New study finds obesity in pregnancy raises risk of future heart disease
The link between maternal obesity and the long-term risk of cardiovascular disease has been further solidified by new research findings. A study led by Northwestern University in the United States has shone a light on the significant health risks faced by women who enter pregnancy with obesity.
The research team discovered that women with obesity before conception are more susceptible to complications during pregnancy than their counterparts with healthier pre-pregnancy weights. These complications include conditions like pre-eclampsia and gestational diabetes, which have previously been associated with an increased risk of heart disease later in life.
The study’s principal investigator, Dr. Sadiya Khan, emphasised that while these pregnancy-related issues can indeed signal future cardiovascular problems, they are not the underlying cause of heart disease. Instead, they merely highlight pre-existing risk factors that become apparent during the metabolic and physical demands of pregnancy.
To reach these conclusions, the researchers analysed health data from 4,216 women who were giving birth for the first time. They observed that those with higher body mass indices (BMIs) in the first trimester had an elevated risk of developing hypertensive disorders during pregnancy than those with BMIs within the normal range.

######

WORK TASK:
How does the article on obesity in pregnancy and heart disease go on? Write its continuation, starting right after the last sentence above.

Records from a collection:
######

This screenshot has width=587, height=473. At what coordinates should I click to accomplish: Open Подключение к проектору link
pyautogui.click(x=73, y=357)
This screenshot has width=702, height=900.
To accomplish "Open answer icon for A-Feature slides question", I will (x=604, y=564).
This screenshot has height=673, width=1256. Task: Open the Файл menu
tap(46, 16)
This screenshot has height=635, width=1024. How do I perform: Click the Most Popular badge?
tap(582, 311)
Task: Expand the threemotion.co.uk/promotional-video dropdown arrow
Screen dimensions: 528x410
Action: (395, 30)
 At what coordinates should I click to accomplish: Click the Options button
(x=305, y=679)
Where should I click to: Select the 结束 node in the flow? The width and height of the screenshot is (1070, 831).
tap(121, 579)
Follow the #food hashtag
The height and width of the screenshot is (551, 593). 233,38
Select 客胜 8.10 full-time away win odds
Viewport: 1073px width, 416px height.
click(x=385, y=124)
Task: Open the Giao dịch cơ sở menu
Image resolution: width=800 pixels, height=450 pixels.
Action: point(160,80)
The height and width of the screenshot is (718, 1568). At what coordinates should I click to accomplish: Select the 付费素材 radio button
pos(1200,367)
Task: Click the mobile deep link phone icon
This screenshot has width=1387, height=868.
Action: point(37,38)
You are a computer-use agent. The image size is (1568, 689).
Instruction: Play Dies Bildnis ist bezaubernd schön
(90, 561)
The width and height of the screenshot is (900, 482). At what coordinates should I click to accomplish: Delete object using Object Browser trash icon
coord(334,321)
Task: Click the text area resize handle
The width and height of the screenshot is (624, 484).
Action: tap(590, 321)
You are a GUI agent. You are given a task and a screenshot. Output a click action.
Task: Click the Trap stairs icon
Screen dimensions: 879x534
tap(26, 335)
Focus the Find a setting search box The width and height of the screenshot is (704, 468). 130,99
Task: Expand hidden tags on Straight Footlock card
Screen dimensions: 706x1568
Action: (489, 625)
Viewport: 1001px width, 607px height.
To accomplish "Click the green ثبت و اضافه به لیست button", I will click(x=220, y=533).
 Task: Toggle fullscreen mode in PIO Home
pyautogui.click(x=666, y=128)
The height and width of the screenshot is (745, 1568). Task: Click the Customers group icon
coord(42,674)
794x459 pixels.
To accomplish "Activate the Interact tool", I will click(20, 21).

######

ANSWER FOR THE TASK:
Dr. Khan explained that the study approached pregnancy as a ‘natural stress test’ for the heart, which could expose pre-existing health concerns. The implications of these findings underscore the importance of addressing pre-pregnancy obesity with proactive health interventions rather than waiting for cardiovascular events to occur.
The research team is advocating for healthcare providers to emphasise the importance of a nutritious diet and regular physical activity during prenatal visits. While weight loss is not recommended during pregnancy, guidance and support for maintaining an appropriate weight gain during this period are crucial.
The study also presented quantitative insights, revealing that among the participants, 4% had gestational diabetes and 15% encountered complications due to high blood pressure.
These findings, which align with prior research advocating for weight management during pregnancy through diet and exercise, have been published in the journal Circulation Research, providing valuable insights for expectant mothers and healthcare professionals alike.